[Begin]

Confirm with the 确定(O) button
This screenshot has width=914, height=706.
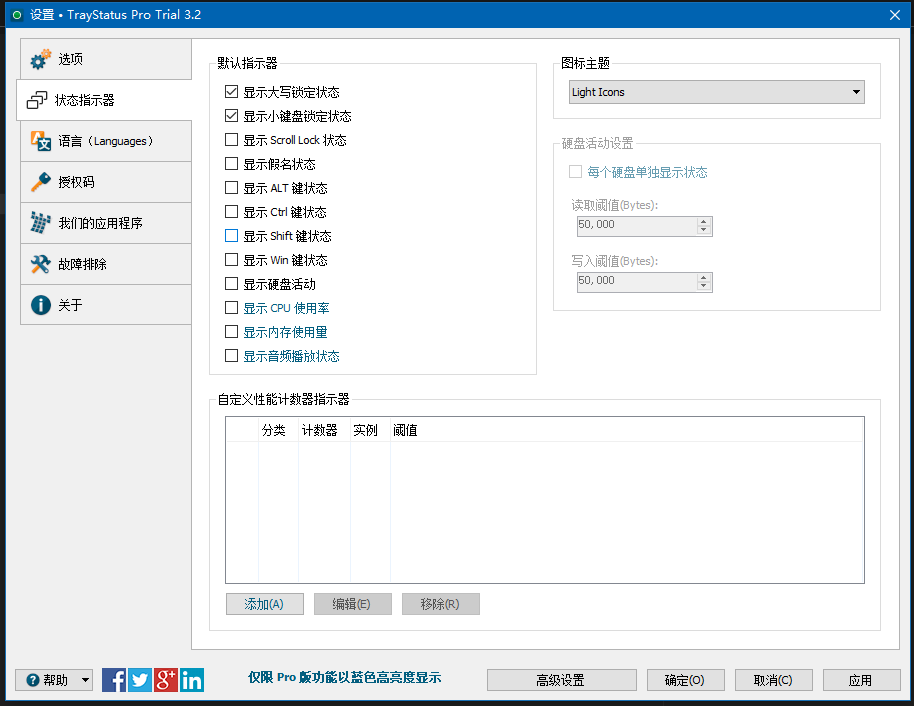click(685, 680)
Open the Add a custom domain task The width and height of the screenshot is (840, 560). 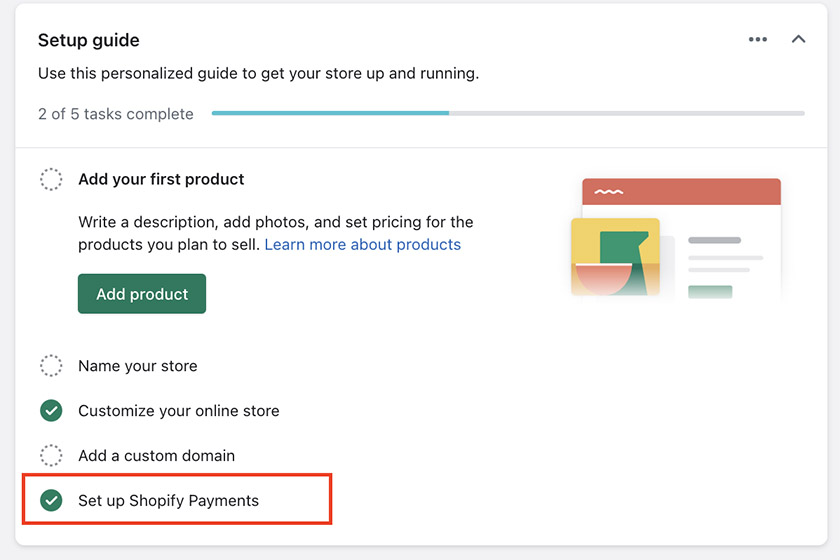pos(156,456)
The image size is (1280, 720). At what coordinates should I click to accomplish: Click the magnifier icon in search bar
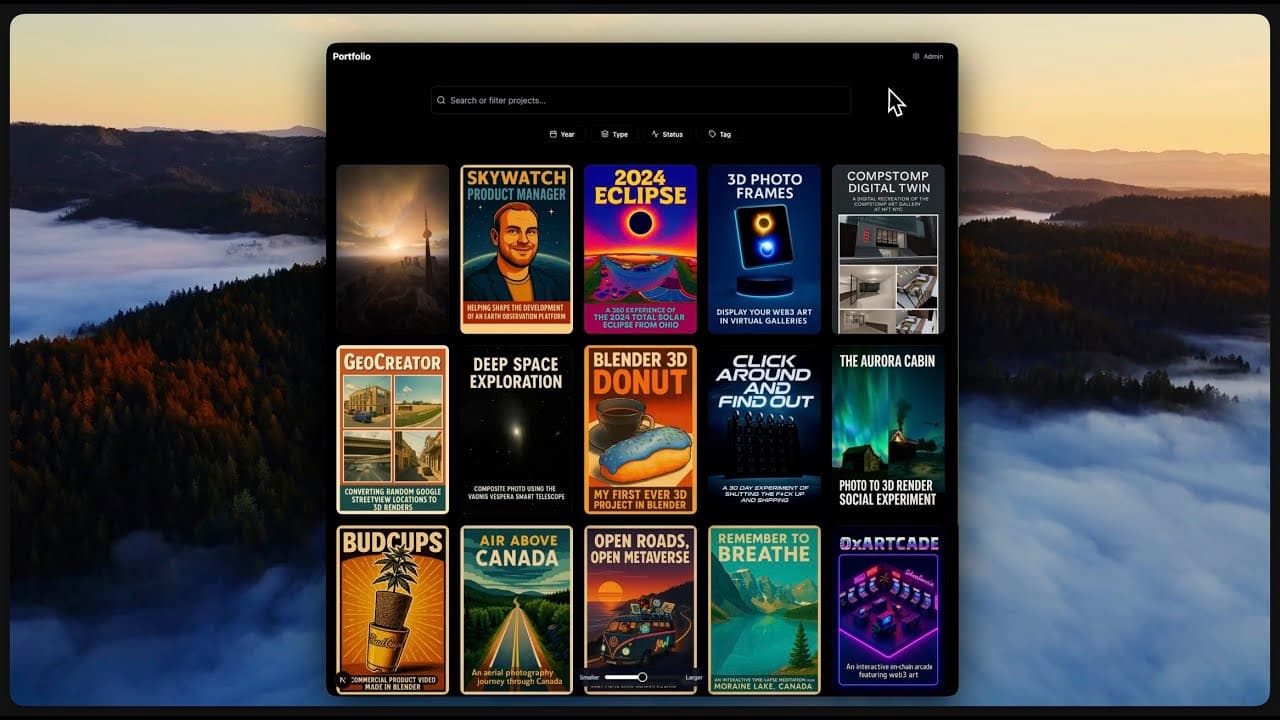441,100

[End]

» **Description of the task**: Rewrite everything from the line containing "The image size" down to the end of the items, replacing "magnifier" with "magnifying glass" and leaving the rest unchanged. Leave the pictures out of your answer.

» **Exercise solution**:
The image size is (1280, 720). At what coordinates should I click to accomplish: Click the magnifying glass icon in search bar
441,100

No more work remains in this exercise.